Archive for March, 2016

By: Joshua Kellem
Montgazette Staff Writer

On Tuesday, Feb. 9,
New Orleans rapper Jared
Pellerin, better known as
Pell, came to The Barbary
in Philadelphia for his The
Only In Your Dreams Tour
to promote his new album,
Limbo. Though not his first
time in the city of brotherly
love, this was his first time
headlining Philadelphia.
The Barbary played
host to an intimate crowd
of less than a hundred
people. Moments before
performing, Pell casually
walked around amongst his
fans and while performing,
he encouraged the
audience to get as close to
him as possible.
The Fader, a music and
lifestyle magazine, dubbed
Pell as the creator of a new
“dream rap” genre. This
accolade came from Pell’s
2014 debut album, Floating
While Dreaming.
Pell sings with a
southern drawl he picked
up from New Orleans
though he was forced to
move from his hometown
to Starksville, Mississippi in
the aftermath of Hurricane
Katrina in 2005. Some call
his style of “dream rap” the
future sound of New Orleans
though Pell’s unique sound
is nothing like traditional
New Orleans rappers such
as Lil Wayne or Master P.
After his performance, I
got a chance to talk with Pell.
Q. How was your first
time headlining in Philly?

------------------------------------------------------------------------

→ TO BE DONE:
[a] According to the Pell article, where did Pell have to move after Hurricane Katrina?
[b] List every rapper named in the Pell article.
[c] Please extend the Pell article onward from its last line.
The entries after this point come from a different source.

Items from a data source
------------------------------------------------------------------------

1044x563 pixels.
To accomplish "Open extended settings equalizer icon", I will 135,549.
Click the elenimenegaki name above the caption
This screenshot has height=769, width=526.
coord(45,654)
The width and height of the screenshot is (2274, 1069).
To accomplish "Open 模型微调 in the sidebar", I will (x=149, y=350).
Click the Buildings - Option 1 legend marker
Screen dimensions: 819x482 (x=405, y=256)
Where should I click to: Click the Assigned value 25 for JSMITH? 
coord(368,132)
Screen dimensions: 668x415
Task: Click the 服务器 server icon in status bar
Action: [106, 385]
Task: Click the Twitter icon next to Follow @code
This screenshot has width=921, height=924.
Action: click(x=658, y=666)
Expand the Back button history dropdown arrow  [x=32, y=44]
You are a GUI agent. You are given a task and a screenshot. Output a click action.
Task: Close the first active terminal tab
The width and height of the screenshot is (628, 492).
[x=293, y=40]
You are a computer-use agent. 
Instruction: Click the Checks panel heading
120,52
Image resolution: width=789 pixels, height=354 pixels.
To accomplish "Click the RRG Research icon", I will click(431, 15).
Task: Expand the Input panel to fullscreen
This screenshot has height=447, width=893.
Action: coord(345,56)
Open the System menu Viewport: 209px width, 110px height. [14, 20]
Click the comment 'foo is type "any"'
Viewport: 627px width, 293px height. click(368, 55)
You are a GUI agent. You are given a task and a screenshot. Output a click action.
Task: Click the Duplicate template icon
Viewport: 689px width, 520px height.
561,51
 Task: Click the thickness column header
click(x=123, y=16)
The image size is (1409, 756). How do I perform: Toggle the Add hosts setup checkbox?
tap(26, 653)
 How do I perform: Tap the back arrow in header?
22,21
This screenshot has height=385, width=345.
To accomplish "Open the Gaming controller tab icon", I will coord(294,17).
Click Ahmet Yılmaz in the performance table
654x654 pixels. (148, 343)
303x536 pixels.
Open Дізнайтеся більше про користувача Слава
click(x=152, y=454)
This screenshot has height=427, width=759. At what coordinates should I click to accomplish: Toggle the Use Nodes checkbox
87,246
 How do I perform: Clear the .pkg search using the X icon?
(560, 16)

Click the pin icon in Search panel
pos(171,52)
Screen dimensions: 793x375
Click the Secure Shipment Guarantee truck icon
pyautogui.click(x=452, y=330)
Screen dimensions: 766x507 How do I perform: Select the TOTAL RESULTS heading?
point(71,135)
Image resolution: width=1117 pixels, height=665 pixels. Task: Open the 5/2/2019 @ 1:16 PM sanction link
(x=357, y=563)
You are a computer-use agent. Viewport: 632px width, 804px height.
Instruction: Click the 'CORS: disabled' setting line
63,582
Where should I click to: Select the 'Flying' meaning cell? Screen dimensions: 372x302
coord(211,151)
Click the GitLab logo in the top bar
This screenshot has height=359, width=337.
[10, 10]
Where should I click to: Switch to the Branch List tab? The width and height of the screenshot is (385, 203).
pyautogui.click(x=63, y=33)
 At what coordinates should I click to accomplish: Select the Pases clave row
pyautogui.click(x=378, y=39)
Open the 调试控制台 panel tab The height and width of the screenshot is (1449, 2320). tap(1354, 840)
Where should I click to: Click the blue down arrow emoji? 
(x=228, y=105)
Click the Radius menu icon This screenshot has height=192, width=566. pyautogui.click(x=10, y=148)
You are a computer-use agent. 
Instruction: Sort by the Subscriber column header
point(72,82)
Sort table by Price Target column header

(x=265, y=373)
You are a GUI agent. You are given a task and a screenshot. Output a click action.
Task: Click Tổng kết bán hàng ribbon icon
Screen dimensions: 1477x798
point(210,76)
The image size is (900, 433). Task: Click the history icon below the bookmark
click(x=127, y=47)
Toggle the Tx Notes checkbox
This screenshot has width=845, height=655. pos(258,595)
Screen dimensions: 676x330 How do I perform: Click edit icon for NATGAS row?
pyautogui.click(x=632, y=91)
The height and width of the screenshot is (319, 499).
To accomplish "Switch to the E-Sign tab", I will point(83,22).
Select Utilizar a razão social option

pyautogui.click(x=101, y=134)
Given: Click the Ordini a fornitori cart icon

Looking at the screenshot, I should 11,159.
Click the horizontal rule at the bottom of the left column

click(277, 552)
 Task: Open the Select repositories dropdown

------------------------------------------------------------------------

→ ANSWERS BELOW:
[a] Starksville, Mississippi

[b] Pell (Jared Pellerin), Lil Wayne, Master P

[c]
A. It was pretty
interesting, you know what
I mean? It was a small
turnout, but everybody
that was here seemed
really involved and we
had a great show. We had
a great lineup, we had a
bunch of people that are
really passionate about
music come out and enjoy
music together, and that’s,
really, something that
you look for when you’re
coming to do a show.
Q. You mentioned
the small crowd, is that
something that motivates
A. [A] lot of artists
think that…it’s got to be
completely sold out for
you to have a good time. I
tend to think…depending
on what the situation is, if
people are ready to have
a good time, I’m going to
have a good time with them.
And, I’m going to give them
as much energy as I can
[because] it’s a blessing to
be able to do this, you know
what I mean? I feel like this
is a situation where I was in
a great position to be able
to…gain new fans, and that’s
what I hope I did tonight.
Q. Okay, so, you’re
doing the tour for your
new album, Limbo. When
can your fans expect the
newest project?
A. I haven’t really decided
yet. Everything’s a work
in process. I’ve been
producing a lot more and
working on my sound. So,
nothing in the immediate
future, but I’m definitely
working on a lot of things.
For sure.
Q. What do you have
to say to all the kids out
A. I just want to tell the kids
to follow their dreams and
reach for the stars. Reach
for the moon. Believe in
yourself, because nobody
will unless you do first.
Follow your heart.

Rapper Pell pic 1

photo courtesy of Pell After the interview Pell took a moment to pose with The Montgazette Writer Joshua Kellem. Pell was very approachable and even walked through the audience prior to the performance.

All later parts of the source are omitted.